Dopo aver dichiarato a più riprese il dovere all’accoglienza facendosi portavoce di un messaggio di pace e ospitalità, lo stesso messaggio sancito nel Vangelo con una dirompenza che metterebbe in imbarazzo il più radicale dei “no border” («Ero straniero e mi avete accolto», recita il testo sacro), anche papa Francesco cede alla più scivolosa delle distinzioni, quale base sulla quale costruire il diritto/dovere all’accoglienza.
«Si deve distinguere — ha dichiarato Bergoglio — tra migrante e rifugiato. Il migrante deve essere trattato con certe regole, migrare è un diritto ma un diritto molto regolato. Invece un rifugiato viene da una situazione di guerra, fame, angoscia terribile». Andando al sodo, è la sempre più diffusa distinzione tra rifugiati e migranti economici, che pur avendo una propria ragione, si rivela ogni giorno di più inadeguata al contesto internazionale nel quale viviamo.
Si rivela inadeguata anche nelle parole del papa, purtroppo, nelle quali risiede una contraddizione piuttosto evidente: anche il diritto all’asilo è un diritto regolamentato, in particolare dalla Convenzione di Ginevra, che definisce “rifugiato” colui che è «perseguitato per ragioni di razza, religione, cittadinanza, appartenenza a un determinato gruppo sociale o per opinioni politiche». Chi scappa dalla fame o da una non ben definita “terribile angoscia” non ricade in queste definizione, ricadendo automaticamente nella categoria onnicomprensiva (e non giuridica) di “migrante economico”.
Ecco perché la distinzione è assolutamente scivolosa. Ed ecco perché il concetto di “rifugiato” merita una ridefinizione più ampia, che tenga conto delle ragioni che stanno alla base della scelta migratoria e che la qualificano come “forzata”. Scappo perché non ho alternative, perché sono perseguitato, oppure perché l’innalzamento dei mari sta erodendo la terra in cui vivo, o perché una forte siccità sta compromettendo la possibilità di coltivarla, questa terra. Non è una libera scelta, ma una scelta dettata dalla necessità di sopravvivenza operata da persone in estrema difficoltà che abbiamo il dovere morale (e speriamo anche giuridico, prima o poi) di accogliere.

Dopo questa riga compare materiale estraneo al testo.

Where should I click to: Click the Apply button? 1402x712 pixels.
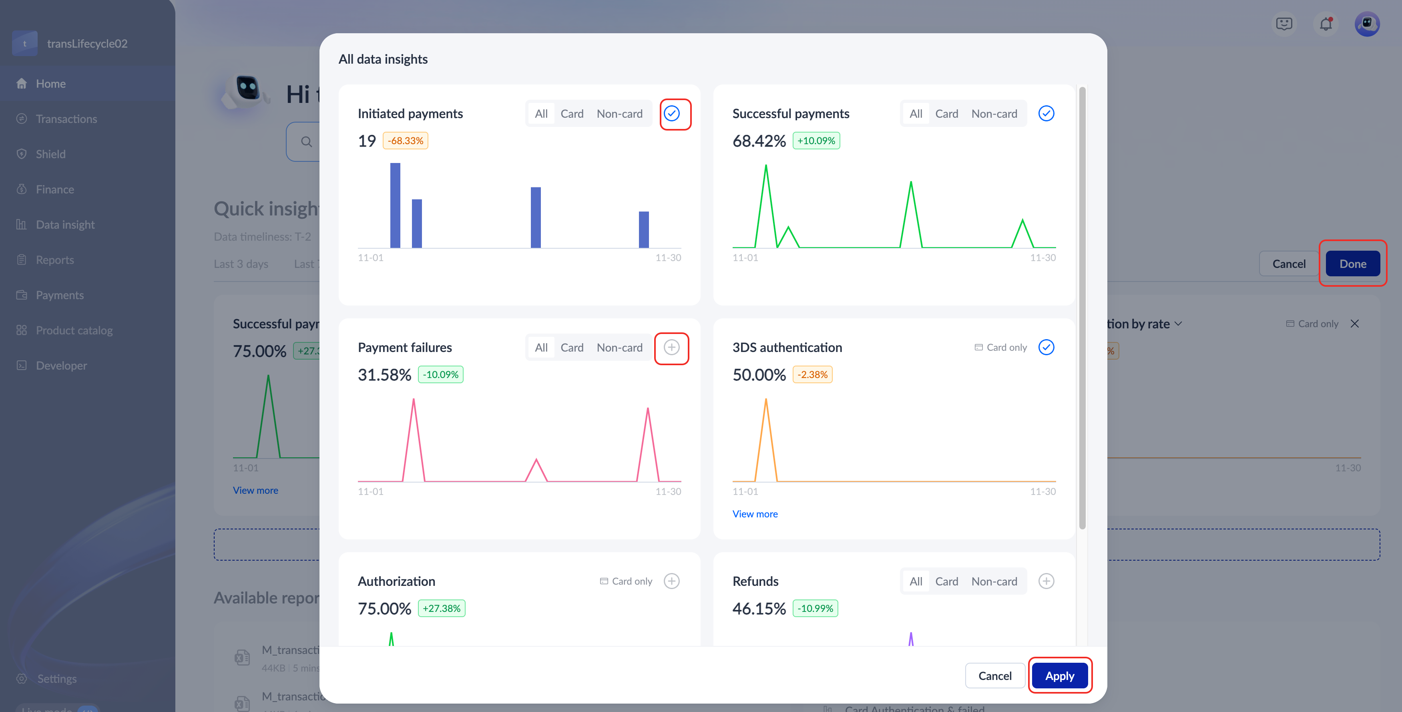(x=1059, y=676)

Purtroppo dichiarazioni approssimative non aiutano di certo a perseguire l’obiettivo di un ampliamento del diritto d’asilo, anzi. Non è un caso che a poche pagine di distanza Aldo Cazzullo, a commento dell’intervista a papa Bergoglio, parli di «un flusso imponente». A Cazzullo ricordiamo che l’anno scorso hanno fatto domanda d’asilo in Europa 1,3 milioni di cittadini stranieri, pari allo 0.2% della popolazione europea. Sempre Cazzullo, parlando di rifugiati e migranti, all’improvviso e fuori contesto ricorda «il terremoto infinito e diffuso del Centro Italia», che assorbe «risorse ed energie della Protezione Civile». In queste circostanze sarebbe «quasi miracolosa» l’opera di accoglienza compiuta dall’Italia. C’è davvero davvero bisogno di mettere in contrapposizione rifugiati e terremotati? Possibile che la contrapposizione sia sempre tra ultimi e penultimi e tra penultimi e ultimi (a seconda dei punti di vista), e che nessuno mai parli — per fare un esempio — del paese fondato sulle rendite che è l’Italia? Cazzullo conclude dicendo che «sui media tende a prevalere una versione irenica e spensierata dell’immigrazione». Che giornali legge Cazzullo? Così, per sapere.

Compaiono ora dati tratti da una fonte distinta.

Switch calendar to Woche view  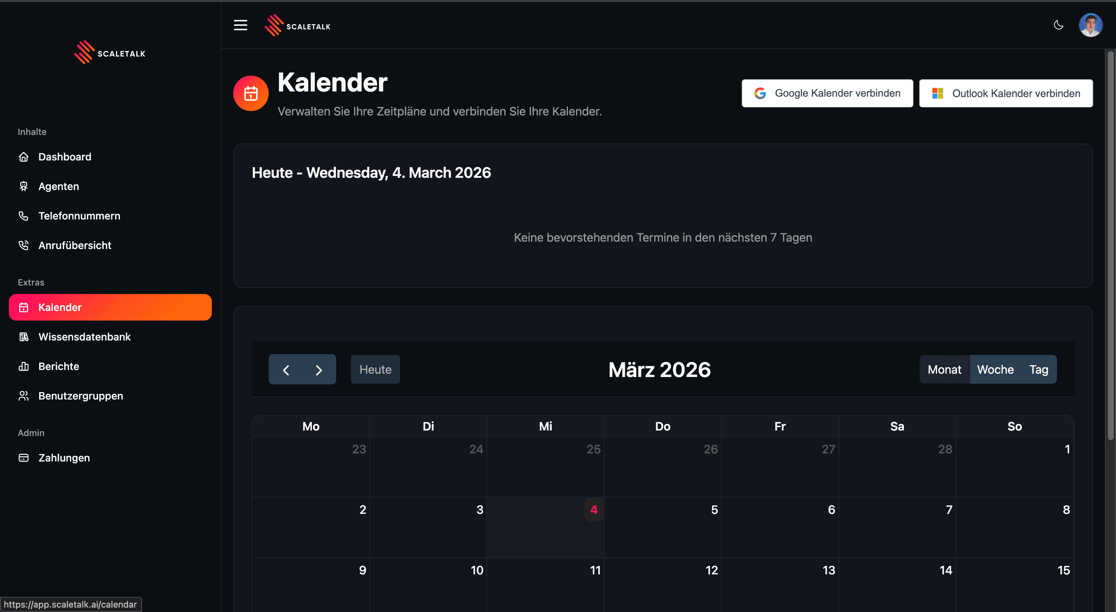pos(995,369)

L’accoglienza non è solo una questione morale e che riguarda ciascuno di noi. L’accoglienza è anche (e soprattutto) una questione di diritti, sanciti dalla normativa internazionale e nazionale. Pensate che la nostra Costituzione, all’articolo 10 (appena prima di ripudiare la guerra), recita che «Lo straniero, al quale sia impedito nel suo paese l’effettivo esercizio delle libertà democratiche garantite dalla Costituzione italiana, ha diritto d’asilo nel territorio della Repubblica». Leggete bene: la discriminante sono le libertà garantite dalla nostra Costituzione, non da quella del Paese di cui la persona è cittadino. Pensate alla portata enorme di questo diritto, quasi più dirompente del Vangelo stesso.